Expand my Community achievements bar.

Bot Traffic Through Raw Full URL

Avatar

Level 5

Hi All,

 

We have a system where we look at the Raw Full URL of the page, then the Operating System, then the IP Address in Adobe Analytics to identify bot traffic. We are getting a full URL with "?test=1" in the query string parameter that seems to be bot traffic. Are there other ways or query strings in the full raw URL that would indicate Bot Traffic too?

 

Thanks!

12 Replies

Avatar

Community Advisor and Adobe Champion

Dear @skatofiabah ,

'?test=1' need not be a bot ideally; rather, somebody is testing the page load in production (it might be your QC team) or trying to clear Akamai cache (usually, we use the query string parameter). 

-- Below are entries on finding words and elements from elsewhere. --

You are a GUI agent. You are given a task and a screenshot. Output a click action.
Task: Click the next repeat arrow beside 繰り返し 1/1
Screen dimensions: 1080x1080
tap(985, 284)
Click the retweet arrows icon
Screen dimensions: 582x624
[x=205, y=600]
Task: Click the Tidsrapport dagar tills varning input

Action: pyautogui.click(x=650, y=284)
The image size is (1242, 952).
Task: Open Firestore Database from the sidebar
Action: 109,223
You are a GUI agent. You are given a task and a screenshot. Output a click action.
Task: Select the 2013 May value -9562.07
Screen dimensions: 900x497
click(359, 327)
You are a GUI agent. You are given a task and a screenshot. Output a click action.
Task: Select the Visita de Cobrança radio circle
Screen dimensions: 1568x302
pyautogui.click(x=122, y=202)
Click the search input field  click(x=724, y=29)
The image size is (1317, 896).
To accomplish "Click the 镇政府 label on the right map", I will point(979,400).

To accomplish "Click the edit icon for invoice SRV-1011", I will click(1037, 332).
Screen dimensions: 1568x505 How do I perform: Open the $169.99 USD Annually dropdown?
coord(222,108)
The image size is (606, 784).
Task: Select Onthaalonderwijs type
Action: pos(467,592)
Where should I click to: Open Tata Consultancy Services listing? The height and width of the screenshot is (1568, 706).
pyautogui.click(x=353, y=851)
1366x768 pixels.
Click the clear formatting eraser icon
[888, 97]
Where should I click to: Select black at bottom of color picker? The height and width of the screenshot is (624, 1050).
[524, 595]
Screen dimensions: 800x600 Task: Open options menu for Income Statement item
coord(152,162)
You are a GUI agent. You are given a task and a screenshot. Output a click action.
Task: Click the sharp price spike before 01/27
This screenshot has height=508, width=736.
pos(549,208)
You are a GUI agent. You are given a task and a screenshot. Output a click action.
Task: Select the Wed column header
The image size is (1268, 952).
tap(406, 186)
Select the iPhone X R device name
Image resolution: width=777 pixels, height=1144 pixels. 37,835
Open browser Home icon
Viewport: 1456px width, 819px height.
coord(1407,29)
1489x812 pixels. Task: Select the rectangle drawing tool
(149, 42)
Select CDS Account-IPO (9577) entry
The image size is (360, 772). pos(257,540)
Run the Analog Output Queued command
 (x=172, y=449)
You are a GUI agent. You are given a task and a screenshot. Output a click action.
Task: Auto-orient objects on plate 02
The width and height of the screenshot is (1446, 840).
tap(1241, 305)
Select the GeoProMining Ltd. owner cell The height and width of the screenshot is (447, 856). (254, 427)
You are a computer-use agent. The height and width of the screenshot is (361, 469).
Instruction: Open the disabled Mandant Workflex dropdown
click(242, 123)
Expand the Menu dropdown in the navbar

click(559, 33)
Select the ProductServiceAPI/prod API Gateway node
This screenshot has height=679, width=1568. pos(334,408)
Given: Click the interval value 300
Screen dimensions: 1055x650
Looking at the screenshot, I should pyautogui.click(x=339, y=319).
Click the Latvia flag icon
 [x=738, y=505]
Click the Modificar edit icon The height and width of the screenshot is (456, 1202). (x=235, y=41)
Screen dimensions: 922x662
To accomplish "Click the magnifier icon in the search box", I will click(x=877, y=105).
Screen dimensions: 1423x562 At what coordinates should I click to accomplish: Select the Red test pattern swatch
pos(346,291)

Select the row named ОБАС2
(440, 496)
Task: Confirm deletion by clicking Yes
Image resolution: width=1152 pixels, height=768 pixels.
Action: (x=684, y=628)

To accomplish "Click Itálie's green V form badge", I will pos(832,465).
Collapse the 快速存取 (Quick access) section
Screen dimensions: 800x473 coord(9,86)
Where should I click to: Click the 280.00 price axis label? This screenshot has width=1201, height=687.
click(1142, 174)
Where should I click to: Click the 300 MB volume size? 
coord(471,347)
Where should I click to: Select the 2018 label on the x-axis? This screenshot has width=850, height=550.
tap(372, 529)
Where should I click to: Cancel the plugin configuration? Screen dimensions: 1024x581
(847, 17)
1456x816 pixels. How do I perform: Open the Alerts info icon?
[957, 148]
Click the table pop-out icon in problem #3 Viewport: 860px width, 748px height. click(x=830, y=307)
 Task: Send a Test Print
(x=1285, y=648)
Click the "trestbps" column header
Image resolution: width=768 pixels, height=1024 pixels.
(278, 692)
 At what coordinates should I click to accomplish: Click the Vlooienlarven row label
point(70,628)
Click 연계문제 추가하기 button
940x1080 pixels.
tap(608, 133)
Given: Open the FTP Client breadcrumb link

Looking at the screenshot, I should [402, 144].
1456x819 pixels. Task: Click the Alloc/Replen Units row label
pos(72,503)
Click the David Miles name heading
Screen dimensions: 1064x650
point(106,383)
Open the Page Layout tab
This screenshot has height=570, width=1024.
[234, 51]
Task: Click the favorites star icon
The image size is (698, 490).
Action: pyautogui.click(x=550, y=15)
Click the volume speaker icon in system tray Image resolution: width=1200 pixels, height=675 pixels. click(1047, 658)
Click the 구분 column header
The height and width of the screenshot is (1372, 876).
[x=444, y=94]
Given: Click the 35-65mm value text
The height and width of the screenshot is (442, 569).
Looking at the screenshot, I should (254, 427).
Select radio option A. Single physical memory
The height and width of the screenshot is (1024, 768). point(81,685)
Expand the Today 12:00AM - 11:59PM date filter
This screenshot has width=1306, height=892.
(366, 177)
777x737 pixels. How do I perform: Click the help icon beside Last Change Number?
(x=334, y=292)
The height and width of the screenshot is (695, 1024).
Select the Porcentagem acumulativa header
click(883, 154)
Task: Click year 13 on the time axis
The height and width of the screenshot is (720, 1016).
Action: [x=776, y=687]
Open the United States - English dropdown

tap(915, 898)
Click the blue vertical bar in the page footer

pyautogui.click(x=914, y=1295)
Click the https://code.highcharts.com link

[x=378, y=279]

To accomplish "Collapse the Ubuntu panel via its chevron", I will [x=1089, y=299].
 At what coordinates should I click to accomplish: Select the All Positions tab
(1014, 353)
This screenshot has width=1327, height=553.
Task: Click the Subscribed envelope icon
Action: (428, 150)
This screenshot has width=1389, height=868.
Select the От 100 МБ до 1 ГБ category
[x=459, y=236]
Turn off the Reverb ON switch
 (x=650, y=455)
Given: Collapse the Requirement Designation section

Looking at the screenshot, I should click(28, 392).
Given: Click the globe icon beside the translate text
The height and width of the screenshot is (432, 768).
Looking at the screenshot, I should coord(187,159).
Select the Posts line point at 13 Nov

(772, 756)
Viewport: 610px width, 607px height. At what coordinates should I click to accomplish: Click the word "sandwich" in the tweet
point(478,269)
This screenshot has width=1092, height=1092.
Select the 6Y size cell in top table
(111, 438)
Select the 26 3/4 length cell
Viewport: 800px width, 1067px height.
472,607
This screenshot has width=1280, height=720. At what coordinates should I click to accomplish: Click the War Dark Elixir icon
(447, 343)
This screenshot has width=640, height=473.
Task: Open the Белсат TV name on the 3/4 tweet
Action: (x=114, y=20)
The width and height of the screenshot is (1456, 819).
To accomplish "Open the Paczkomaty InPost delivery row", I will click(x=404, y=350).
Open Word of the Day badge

Pretty not sure that using query string parameter is a reliable method to identify BOT.

Thank You, Pratheep Arun Raj B (Arun) | NextRow Digital | Terryn Winter Analytics

Avatar

Level 3

Hi @skatofiabah,

 

Agreed that the query string parameter would not be indicative of a bot. Personally, what we use is a mixture of User Agent, IP address, Countries, Click behavioural data, Timestamp and page views events to help identify the larger bots. I would also check the IAB filter to ensure that it is turned on (though it doesn't capture new/smaller bots).

Cheers,

Vernon

Avatar

Level 5

Hi @Vernon_H,

What is User Agent? I don't see that dimension in Adobe. Are there any other ways to slice besides those dimensions above?

Avatar

Level 3

Hi @skatofiabah,

For more information on user agent, here's a documentation of the string format.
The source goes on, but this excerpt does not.